Stated exercise 1: Please extract everything from "While compiling I've" down to "osx (same problem)" in the Java Unicode thread below.
Stated exercise 2:
Answer these questions using the Java Unicode thread below.
(a) Which JDK version was used, and on which operating systems?
(b) What does the program print in place of the proper Unicode character?
(c) What command did the reply suggest for running the program?

Page excerpt:
####################
Hi:
Consider this file, saved to disk as utf-8, no BOM.
---------------------------------------------------
public class x
{
public static void main (String args[])
{
System.out.println("\u0222");
}
}
--------------------------------------------------------
By the way, unicode 0x0222 looks like a funky eight --> Ȣ
You may not see it in this news post because of your
newsreader, doesn't matter.
While compiling I've tried all of:
javac x.java
javac -encoding utf-8 x.java
javac -encoding utf8 x.java
javax -encoding UTF-8 x.java
javac -encoding UTF8 x.java
Using:
JDK 1.5, on both linux and osx (same problem)
If you run this (regardless of how you compile it), you
will see '?' instead of the proper unicode character
(regardless of output device, even if you output to a
unicode capable terminal that can properly render
0x0222, you still see '?'
Am I missing something or is this like the biggest most
retarded bug ever ?
--j
Real Gagnon - 14 Aug 2007 03:13 GMT
java <javadesigner@yahoo.com> wrote in news:f9r0uc$c7tf$1
@netnews.upenn.edu:
> If you run this (regardless of how you compile it), you
> will see '?' instead of the proper unicode character
> (regardless of output device, even if you output to a
> unicode capable terminal that can properly render
> 0x0222, you still see '?'
Try to run it with :
java -Dfile.encoding=UTF8 x
Bye.

Signature
Real Gagnon from Quebec, Canada
* Java, Javascript, VBScript and PowerBuilder code snippets
* http://www.rgagnon.com/howto.html
* http://www.rgagnon.com/bigindex.html
java - 14 Aug 2007 03:45 GMT
> Try to run it with :
> java -Dfile.encoding=UTF8 x
Ok, I tried that and that solved the problem.
But why ?
javac -encoding UTF8 x.java --> x.class
Now, shouldn't x.class be entirely self contained ? It's not
java source anymore.
So why do I have to set this property ? Is it because
the PrintWriter (System.out) uses this "file.encoding"
property internally ?
Background:
This becomes tricky when I have differently encoded web pages
(say jsp's) on the server at the same time (all of which print
debugging messages using System.out)
-j
Real Gagnon - 14 Aug 2007 12:34 GMT
java <javadesigner@yahoo.com> wrote in news:f9r50k$c3sp$1
@netnews.upenn.edu:
> This becomes tricky when I have differently encoded web pages
> (say jsp's) on the server at the same time (all of which print
> debugging messages using System.out)
####################
Data section:
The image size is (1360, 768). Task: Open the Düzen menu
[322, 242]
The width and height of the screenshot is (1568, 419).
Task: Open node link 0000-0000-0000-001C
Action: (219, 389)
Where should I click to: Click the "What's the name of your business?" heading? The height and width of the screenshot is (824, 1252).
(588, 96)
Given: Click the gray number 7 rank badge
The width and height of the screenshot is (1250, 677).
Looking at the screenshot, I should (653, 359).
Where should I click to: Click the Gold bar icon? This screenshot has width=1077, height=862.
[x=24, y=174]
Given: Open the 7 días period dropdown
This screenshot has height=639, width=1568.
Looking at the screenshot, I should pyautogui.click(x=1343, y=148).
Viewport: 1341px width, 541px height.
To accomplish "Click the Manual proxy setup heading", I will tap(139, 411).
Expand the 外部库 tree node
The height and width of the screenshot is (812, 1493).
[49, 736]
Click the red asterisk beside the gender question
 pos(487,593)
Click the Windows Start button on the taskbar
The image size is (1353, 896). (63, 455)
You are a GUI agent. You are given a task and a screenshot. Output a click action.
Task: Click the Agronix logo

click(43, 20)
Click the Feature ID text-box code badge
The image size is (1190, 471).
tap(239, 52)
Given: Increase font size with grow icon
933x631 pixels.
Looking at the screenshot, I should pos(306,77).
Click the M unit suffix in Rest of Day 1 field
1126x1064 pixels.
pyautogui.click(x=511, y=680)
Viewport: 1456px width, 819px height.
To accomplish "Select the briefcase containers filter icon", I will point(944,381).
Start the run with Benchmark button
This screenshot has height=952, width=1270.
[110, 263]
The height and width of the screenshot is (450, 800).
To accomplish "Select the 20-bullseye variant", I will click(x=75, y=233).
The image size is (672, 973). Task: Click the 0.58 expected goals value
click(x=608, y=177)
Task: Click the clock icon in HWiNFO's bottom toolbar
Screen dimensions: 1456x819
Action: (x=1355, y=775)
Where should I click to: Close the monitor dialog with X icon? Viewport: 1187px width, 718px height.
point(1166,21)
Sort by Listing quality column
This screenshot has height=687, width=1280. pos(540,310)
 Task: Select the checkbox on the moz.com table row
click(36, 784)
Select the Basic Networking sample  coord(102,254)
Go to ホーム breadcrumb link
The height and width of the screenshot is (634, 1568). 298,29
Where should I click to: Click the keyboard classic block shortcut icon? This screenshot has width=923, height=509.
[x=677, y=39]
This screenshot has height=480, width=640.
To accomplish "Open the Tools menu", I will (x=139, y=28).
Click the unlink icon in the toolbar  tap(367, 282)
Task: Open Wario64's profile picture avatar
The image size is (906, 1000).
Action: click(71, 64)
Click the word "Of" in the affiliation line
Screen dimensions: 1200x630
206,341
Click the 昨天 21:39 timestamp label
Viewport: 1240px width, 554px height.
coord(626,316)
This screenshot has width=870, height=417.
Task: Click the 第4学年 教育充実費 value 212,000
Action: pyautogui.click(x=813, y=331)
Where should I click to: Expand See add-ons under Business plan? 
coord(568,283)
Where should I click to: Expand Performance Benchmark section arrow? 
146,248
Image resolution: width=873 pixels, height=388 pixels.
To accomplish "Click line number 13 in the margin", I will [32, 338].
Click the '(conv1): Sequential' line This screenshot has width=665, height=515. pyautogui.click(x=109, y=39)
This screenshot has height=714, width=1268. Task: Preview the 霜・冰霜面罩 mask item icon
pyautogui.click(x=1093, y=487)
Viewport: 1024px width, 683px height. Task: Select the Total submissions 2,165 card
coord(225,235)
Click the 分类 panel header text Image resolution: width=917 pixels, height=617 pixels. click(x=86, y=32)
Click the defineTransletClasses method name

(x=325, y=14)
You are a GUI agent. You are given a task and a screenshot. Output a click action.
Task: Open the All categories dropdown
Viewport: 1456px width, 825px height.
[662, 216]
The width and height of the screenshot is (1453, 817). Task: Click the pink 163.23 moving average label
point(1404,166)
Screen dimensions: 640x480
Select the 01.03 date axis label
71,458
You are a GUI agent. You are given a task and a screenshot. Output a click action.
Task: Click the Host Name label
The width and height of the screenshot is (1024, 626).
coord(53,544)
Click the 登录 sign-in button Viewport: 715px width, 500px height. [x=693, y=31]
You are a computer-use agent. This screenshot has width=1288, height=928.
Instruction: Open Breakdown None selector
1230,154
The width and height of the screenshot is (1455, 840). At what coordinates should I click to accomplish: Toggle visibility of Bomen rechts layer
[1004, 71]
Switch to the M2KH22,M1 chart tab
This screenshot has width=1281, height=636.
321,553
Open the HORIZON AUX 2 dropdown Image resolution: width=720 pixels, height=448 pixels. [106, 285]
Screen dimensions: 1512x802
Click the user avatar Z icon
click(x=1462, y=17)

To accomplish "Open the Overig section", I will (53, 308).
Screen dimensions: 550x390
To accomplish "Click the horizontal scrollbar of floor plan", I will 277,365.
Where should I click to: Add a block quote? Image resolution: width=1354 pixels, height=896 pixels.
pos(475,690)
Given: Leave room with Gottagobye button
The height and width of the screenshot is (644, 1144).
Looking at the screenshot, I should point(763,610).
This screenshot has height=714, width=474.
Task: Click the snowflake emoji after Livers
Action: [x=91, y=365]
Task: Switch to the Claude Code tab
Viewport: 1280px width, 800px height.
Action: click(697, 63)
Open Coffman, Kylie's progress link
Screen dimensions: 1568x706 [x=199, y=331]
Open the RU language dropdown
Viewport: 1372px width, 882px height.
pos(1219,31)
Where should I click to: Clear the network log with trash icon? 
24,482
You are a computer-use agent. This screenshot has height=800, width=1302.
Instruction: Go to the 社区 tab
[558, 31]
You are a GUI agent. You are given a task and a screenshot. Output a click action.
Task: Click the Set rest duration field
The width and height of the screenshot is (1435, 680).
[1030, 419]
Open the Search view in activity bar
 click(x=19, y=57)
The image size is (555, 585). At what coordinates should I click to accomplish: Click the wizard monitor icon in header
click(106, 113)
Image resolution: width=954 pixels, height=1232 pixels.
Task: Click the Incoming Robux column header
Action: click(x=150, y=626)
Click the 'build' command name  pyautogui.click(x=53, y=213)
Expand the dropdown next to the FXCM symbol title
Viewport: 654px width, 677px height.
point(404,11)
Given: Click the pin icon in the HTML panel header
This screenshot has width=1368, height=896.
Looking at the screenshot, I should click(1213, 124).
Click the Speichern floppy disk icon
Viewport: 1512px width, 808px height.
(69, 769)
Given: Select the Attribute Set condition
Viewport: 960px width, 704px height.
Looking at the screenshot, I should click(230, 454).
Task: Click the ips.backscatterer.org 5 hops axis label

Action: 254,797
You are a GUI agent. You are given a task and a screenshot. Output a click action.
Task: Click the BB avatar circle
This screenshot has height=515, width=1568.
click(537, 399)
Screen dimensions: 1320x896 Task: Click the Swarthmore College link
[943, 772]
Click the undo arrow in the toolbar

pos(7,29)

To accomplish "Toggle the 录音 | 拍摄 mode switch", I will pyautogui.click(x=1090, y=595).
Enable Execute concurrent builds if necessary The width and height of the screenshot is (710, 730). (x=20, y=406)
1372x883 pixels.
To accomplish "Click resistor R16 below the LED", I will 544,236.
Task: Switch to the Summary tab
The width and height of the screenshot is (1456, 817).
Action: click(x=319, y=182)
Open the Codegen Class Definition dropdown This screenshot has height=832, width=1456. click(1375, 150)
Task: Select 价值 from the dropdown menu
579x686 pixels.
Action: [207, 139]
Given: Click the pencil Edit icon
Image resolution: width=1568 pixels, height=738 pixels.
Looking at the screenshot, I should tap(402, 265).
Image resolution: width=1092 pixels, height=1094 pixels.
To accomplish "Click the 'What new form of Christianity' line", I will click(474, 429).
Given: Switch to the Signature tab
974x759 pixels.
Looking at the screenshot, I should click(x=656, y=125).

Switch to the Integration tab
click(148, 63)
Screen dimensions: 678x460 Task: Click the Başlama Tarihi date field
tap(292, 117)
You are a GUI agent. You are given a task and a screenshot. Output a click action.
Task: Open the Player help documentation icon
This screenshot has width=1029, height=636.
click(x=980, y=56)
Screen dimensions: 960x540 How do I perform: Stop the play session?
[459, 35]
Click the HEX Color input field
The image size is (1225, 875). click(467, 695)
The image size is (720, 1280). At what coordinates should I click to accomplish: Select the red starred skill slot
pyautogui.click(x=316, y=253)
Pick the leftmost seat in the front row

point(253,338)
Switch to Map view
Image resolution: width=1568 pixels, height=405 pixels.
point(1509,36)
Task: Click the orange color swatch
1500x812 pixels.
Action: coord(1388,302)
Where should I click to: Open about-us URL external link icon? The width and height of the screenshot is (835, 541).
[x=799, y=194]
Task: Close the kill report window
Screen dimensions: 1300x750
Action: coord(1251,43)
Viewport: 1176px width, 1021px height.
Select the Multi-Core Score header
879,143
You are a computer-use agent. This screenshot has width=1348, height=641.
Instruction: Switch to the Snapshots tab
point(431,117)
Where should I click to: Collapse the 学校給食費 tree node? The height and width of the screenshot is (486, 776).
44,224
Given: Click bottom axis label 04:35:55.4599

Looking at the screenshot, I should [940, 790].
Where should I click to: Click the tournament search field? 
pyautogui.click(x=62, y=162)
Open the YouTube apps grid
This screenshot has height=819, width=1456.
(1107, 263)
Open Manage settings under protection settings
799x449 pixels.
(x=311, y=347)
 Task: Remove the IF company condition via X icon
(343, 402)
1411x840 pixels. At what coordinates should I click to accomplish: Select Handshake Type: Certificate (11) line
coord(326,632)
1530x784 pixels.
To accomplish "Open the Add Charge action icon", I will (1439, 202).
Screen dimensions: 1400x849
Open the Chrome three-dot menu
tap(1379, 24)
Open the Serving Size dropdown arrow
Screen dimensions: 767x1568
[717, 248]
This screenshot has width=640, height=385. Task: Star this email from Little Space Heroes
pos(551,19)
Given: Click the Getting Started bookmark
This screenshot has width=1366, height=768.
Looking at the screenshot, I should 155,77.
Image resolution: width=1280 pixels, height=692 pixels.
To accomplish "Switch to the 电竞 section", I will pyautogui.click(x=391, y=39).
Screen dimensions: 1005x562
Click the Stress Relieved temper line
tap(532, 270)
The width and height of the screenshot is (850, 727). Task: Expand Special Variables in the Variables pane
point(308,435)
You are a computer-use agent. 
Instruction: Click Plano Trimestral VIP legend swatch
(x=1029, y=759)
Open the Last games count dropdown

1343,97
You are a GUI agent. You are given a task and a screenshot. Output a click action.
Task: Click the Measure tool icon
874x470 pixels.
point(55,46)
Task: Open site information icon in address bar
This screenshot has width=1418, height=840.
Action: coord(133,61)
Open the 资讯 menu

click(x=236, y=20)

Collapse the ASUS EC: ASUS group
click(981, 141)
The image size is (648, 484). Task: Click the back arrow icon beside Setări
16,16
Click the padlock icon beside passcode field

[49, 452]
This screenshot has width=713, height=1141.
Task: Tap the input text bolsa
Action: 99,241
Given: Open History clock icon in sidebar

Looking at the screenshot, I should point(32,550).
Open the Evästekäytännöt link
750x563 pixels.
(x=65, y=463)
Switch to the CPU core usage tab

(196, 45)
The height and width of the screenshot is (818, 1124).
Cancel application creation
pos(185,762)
####################
Final answer 1:
While compiling I've tried all of:
javac x.java
javac -encoding utf-8 x.java
javac -encoding utf8 x.java
javax -encoding UTF-8 x.java
javac -encoding UTF8 x.java
Using:
JDK 1.5, on both linux and osx (same problem)

Final answer 2:
(a) JDK 1.5, on both Linux and OS X
(b) '?'
(c) java -Dfile.encoding=UTF8 x